++++ Exercise data

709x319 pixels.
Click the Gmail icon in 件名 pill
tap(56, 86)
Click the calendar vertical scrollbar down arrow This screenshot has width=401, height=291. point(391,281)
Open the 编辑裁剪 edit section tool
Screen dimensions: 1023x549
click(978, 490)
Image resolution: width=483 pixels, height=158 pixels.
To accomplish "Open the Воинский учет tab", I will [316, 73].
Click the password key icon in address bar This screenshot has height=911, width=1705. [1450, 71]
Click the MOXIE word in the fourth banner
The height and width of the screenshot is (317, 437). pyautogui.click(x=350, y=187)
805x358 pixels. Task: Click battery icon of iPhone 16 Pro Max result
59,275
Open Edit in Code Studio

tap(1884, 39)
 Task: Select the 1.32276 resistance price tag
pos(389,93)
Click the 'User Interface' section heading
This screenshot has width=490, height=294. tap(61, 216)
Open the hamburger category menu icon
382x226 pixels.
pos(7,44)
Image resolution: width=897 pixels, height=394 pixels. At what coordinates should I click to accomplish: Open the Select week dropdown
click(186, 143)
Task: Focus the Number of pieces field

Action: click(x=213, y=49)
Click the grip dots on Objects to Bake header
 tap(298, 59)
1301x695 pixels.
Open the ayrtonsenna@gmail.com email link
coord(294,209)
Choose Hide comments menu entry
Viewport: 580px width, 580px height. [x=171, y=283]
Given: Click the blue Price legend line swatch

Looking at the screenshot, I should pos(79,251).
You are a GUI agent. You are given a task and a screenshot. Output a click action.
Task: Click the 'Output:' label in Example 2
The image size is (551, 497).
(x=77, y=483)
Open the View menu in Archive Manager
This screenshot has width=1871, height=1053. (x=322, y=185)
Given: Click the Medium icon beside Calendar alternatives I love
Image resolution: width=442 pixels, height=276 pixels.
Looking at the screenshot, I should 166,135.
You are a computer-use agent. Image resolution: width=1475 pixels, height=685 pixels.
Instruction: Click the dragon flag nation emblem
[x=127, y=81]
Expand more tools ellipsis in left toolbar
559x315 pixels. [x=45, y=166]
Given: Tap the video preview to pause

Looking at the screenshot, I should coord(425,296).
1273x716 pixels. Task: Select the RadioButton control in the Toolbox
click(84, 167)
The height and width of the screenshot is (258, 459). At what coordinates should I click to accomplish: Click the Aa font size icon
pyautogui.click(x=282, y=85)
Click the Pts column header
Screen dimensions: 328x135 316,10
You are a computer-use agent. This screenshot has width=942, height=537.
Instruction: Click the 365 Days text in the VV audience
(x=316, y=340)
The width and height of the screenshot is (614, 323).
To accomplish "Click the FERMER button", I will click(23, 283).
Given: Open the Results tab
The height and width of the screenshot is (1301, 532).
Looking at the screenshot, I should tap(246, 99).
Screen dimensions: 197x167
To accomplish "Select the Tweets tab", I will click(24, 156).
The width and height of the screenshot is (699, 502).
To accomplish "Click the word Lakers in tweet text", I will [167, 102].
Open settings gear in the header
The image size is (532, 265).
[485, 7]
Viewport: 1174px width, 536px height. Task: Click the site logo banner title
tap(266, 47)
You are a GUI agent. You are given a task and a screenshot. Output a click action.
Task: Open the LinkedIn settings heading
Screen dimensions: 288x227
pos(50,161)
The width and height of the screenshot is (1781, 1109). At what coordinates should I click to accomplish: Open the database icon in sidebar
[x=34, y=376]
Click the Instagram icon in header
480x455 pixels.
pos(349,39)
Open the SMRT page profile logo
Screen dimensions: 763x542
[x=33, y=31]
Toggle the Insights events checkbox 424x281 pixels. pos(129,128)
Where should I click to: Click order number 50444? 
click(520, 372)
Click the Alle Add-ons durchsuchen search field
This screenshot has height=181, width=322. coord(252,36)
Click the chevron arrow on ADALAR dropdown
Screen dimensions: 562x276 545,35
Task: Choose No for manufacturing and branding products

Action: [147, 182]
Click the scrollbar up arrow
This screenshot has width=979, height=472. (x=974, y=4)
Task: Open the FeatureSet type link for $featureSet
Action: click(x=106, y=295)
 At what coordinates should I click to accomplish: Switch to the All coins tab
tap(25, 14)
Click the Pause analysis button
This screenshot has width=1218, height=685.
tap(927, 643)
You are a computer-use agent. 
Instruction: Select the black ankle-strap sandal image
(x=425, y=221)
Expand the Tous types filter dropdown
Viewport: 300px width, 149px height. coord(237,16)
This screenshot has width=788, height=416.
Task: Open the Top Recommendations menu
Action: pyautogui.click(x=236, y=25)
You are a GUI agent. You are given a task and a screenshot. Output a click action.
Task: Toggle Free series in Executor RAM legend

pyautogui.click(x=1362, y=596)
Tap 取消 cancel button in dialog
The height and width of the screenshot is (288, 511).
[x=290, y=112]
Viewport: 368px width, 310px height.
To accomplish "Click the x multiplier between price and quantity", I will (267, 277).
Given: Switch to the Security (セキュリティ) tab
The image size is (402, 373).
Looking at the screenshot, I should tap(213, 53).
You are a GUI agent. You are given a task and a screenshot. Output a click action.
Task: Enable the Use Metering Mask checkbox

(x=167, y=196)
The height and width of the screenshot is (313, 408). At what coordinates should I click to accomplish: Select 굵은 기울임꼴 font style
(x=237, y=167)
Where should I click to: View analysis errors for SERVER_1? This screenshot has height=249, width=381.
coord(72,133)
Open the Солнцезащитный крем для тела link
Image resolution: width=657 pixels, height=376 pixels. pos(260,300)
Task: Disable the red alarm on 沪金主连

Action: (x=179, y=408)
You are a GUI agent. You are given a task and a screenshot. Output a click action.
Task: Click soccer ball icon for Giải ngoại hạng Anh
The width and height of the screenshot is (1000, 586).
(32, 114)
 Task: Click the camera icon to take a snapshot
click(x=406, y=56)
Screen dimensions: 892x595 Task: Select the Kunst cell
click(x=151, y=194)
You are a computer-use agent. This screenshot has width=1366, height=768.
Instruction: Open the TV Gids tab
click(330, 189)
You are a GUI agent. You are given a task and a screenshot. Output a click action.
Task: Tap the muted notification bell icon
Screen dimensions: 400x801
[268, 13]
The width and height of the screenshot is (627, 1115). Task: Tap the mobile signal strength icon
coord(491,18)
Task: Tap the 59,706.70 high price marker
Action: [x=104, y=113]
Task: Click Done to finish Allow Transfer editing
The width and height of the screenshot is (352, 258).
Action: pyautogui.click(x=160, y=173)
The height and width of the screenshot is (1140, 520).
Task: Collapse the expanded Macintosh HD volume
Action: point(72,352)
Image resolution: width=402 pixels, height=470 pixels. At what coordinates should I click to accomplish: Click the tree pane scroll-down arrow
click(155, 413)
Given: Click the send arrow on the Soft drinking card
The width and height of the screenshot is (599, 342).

++++++++

Copy out the part of the listing that opens with the line containing "Open the View menu in Archive Manager" and closes with the line containing "pyautogui.click(x=282, y=85)", including both of those lines, and reproduce it word for word.

Solution for this problem →
Open the View menu in Archive Manager
This screenshot has width=1871, height=1053. (x=322, y=185)
Given: Click the Medium icon beside Calendar alternatives I love
Image resolution: width=442 pixels, height=276 pixels.
Looking at the screenshot, I should 166,135.
You are a computer-use agent. Image resolution: width=1475 pixels, height=685 pixels.
Instruction: Click the dragon flag nation emblem
[x=127, y=81]
Expand more tools ellipsis in left toolbar
559x315 pixels. [x=45, y=166]
Given: Tap the video preview to pause

Looking at the screenshot, I should coord(425,296).
1273x716 pixels. Task: Select the RadioButton control in the Toolbox
click(84, 167)
The height and width of the screenshot is (258, 459). At what coordinates should I click to accomplish: Click the Aa font size icon
pyautogui.click(x=282, y=85)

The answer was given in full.